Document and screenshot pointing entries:
***
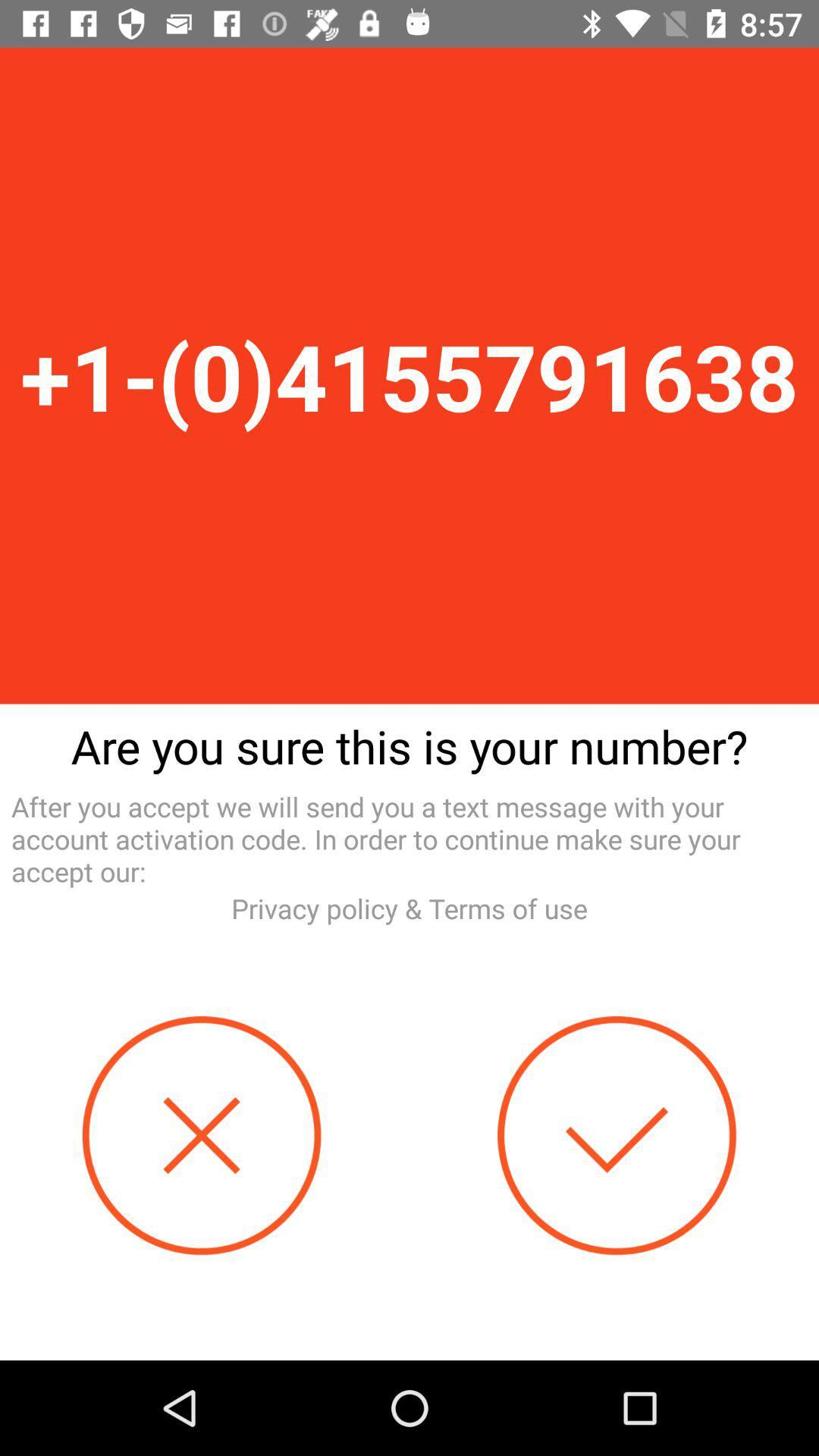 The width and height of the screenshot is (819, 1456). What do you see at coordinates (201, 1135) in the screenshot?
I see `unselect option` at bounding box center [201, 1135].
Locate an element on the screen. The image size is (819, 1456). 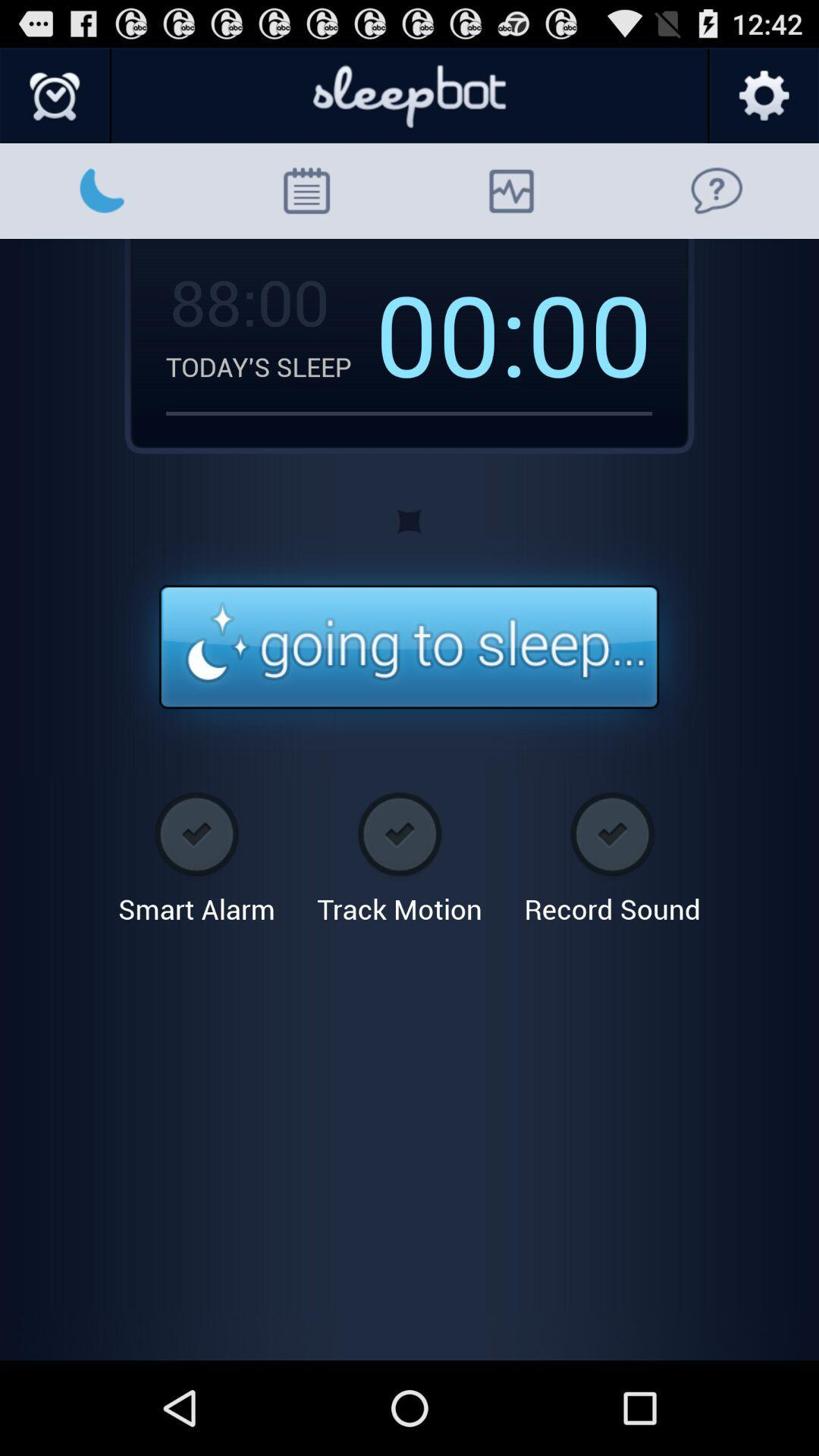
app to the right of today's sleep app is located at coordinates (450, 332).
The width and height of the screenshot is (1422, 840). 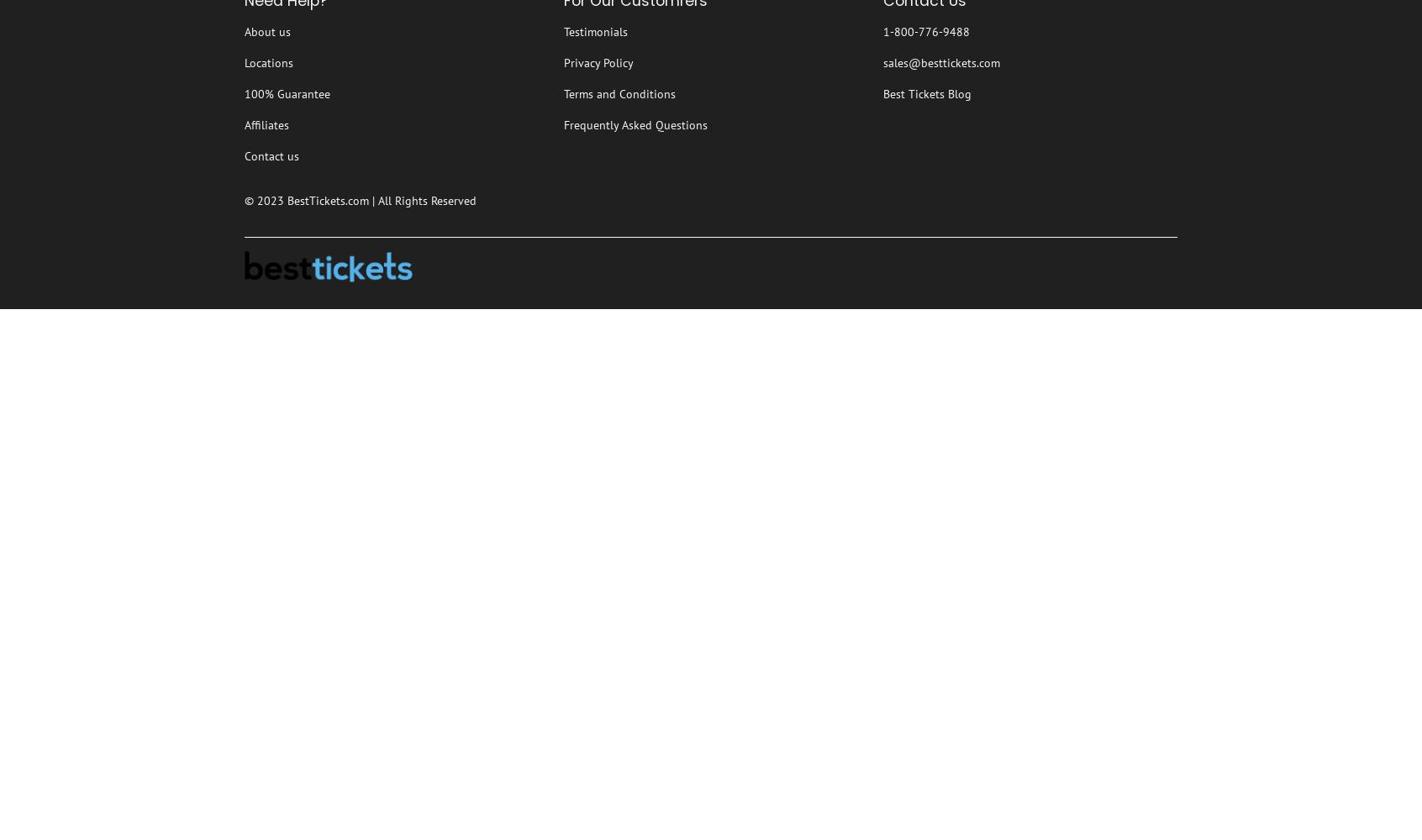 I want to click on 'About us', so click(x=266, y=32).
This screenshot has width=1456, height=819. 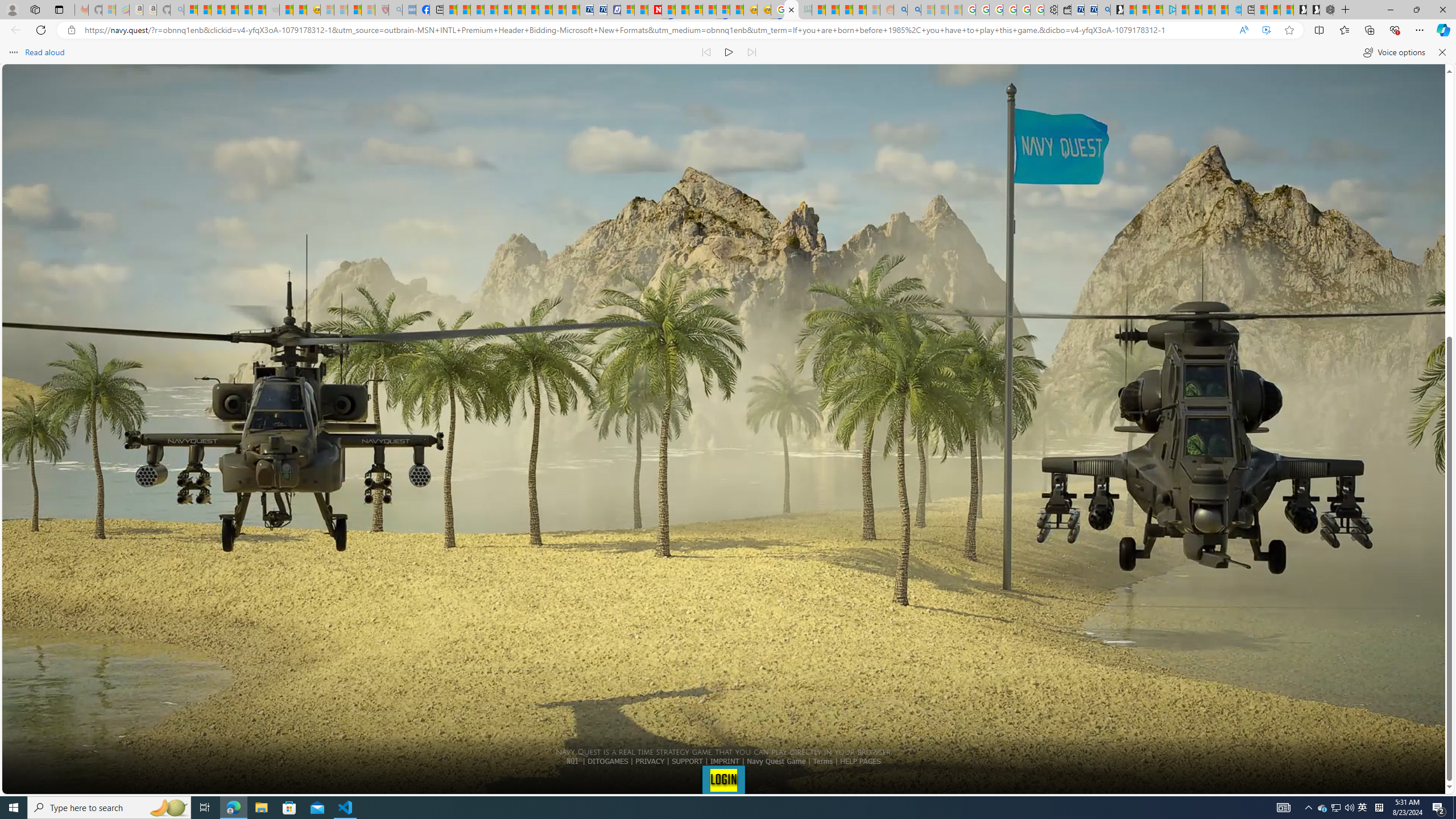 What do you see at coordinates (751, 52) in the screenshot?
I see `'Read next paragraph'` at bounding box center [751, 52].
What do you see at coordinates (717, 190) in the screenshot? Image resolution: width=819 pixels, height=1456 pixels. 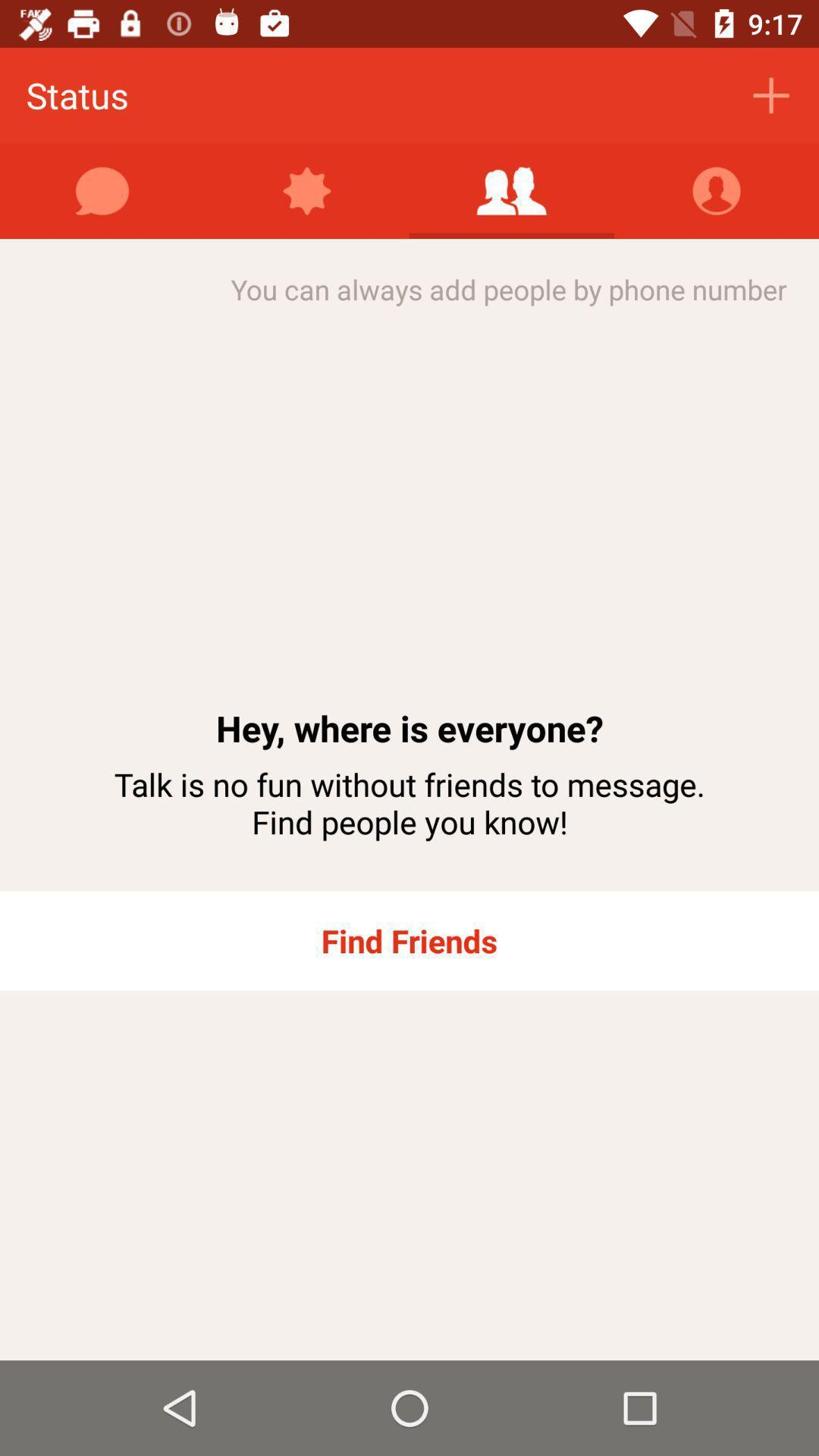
***
Render the material as a JSON list of strings, one per line, from the first line through the line containing "app to the right". Leave out blank lines and the pictures.

[
  " The width and height of the screenshot is (819, 1456). What do you see at coordinates (201, 1135) in the screenshot?",
  "I see `unselect option` at bounding box center [201, 1135].",
  "Locate an element on the screen. The image size is (819, 1456). ",
  "app to the right of today's sleep app is located at coordinates (450, 332)."
]